Case Study: Turning SOC 2/PCI from Checklist to Sales Asset

Introduction
SOC 2 and PCI certifications are often pursued as obligations — requirements a company must satisfy to get past a procurement checklist or avoid an uncomfortable conversation with a prospective enterprise client. For a technology company serving the live events and entertainment industry, these certifications were more consequential: the entry requirement to compete at the top of their market. Without them, the contracts they were capable of winning were simply not available to them. Altum Strategy Group helped them change that — and in doing so, helped them win some of the largest entertainment venues in the United States.
The Challenge
The company operated in a high-stakes environment. As a provider of technology infrastructure to major entertainment venues, they processed significant volumes of credit card transactions and held sensitive customer data. The security and operational expectations of their target clients — top-tier amusement parks and entertainment companies — were correspondingly high. But the company’s internal IT environment had not kept pace with their ambitions.
Operations were largely ad hoc. Policies existed in practice but not on paper, which meant different teams followed different procedures for the same tasks. Monitoring had proliferated organically over time — the company was running at least six separate alerting systems to track the performance of its revenue-producing infrastructure. Incident response was manual. The documentation assessors needed to validate compliance simply did not exist.
The core challenges were:
- An IT environment operating on undocumented, inconsistent procedures — technically capable, but operationally immature
- At least six fragmented monitoring and alerting systems generating noise rather than actionable visibility
- No automated incident response, and no documentation trail to demonstrate how incidents were identified and resolved
- SOC 2 and PCI certifications out of reach without operational maturation across people, process, and technology
- Enterprise contracts with major entertainment and live events clients blocked due to the absence of those certifications
The Solution
Altum’s approach was grounded in its people-process-technology framework – The Altum Wave™. Achieving certification was the destination, but the real work was building the operational maturity that certification actually requires — and that enterprise clients can genuinely trust.

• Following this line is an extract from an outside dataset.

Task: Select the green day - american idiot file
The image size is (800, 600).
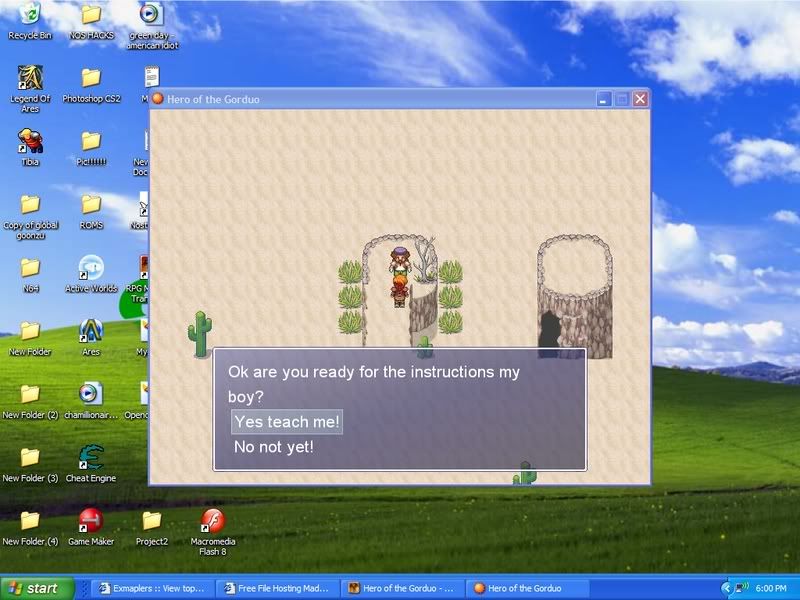Action: [x=151, y=15]
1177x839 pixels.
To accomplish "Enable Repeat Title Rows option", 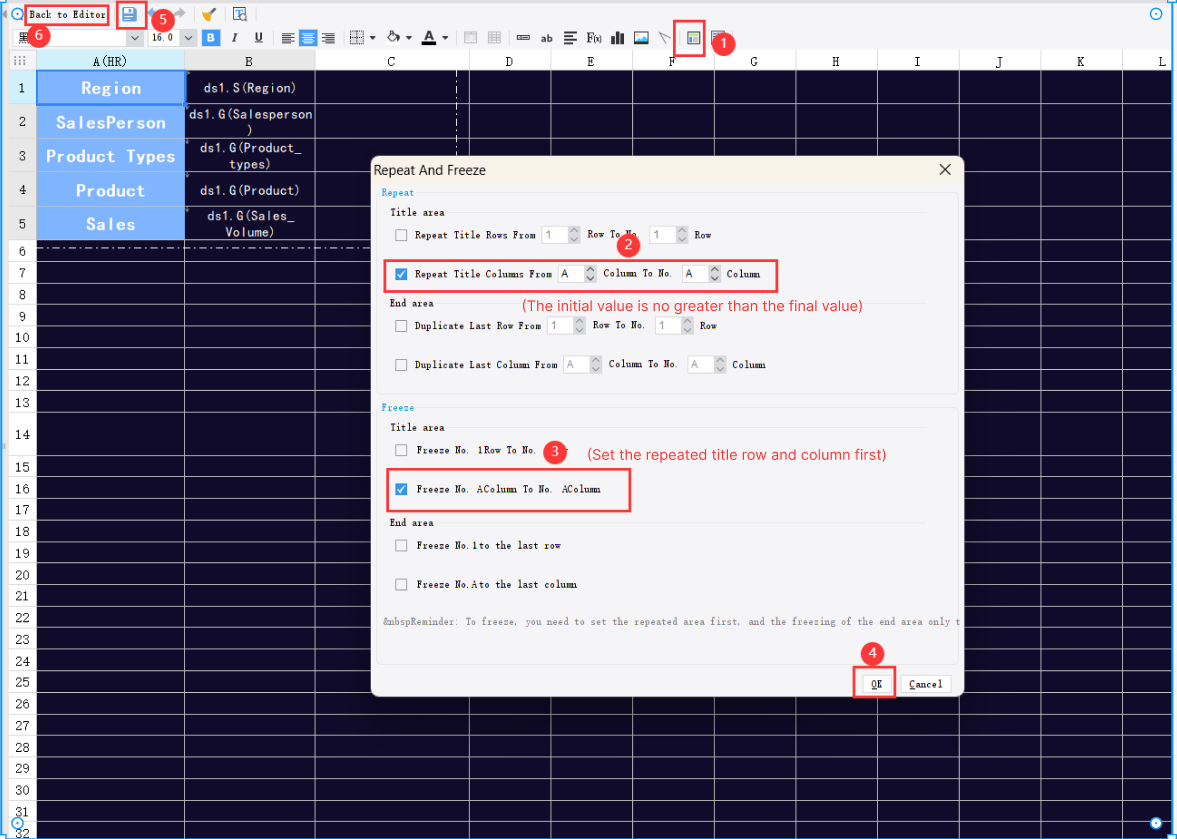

That meant addressing how the organization operated, not just what documentation it could provide to an assessor.
Critically, the engagement also required leadership alignment. Compliance initiatives fail when they are treated as IT projects. This client’s leadership team understood the commercial stakes and provided the organizational mandate that enabled the work to move forward. That buy-in, paired with a team willing to learn and make changes, was as important as any technical intervention.
Key workstreams included:
- Operational Maturity and Standardization
- Review of existing IT procedures, identifying gaps between informal practices and documented standards
- Policy documentation and procedure standardization across key operational areas, bringing consistency to processes that had previously varied by individual or team
- Increased system uptime as a direct result of standardized operating procedures — a benefit that extended beyond compliance
- Monitoring Consolidation
- Consolidation of six or more alerting systems into a single, unified monitoring environment
- Elimination of alert fatigue and duplicate notifications, giving the operations team clear, reliable visibility into system health
- Automated Incident Response and Documentation
- Implementation of automated incident response workflows, reducing manual intervention and creating a repeatable, auditable operational rhythm
- Rather than treating compliance documentation as a separate manual task, Altum built automation to generate audit evidence as a natural by-product of normal operations
- When assessors arrived, the documentation trail was already there — accurate, current, and complete
- Certification Achievement
- Guided the organization through both SOC 2 and PCI assessments, managing the process end-to-end
- Change management and organizational alignment treated as equal priorities alongside technical delivery — the certification was earned, not papered over
The Results
The engagement delivered outcomes that extended well beyond the certifications themselves:
- SOC 2 and PCI certifications achieved, meeting the requirements of enterprise procurement processes in the live events and entertainment sector
- Monitoring infrastructure consolidated from six or more systems to one, reducing operational complexity and improving incident visibility
- Automated audit evidence generation eliminated a significant recurring manual burden from future compliance cycles
- System uptime improved as a direct result of operational standardization — a tangible operational benefit independent of compliance
- The client began winning contracts with some of the largest amusement parks and entertainment venues in the United States — an enterprise business that was simply not accessible to them before
Conclusion
SOC 2 and PCI certifications are frequently misunderstood. They do not guarantee security — and practitioners who have worked in this space know that. What they do signal, when properly earned, is that an organization has the operational discipline to manage its environment responsibly and recover when something goes wrong. That signal carries real commercial weight, particularly in industries where the cost of a breach falls on the client as much as the provider.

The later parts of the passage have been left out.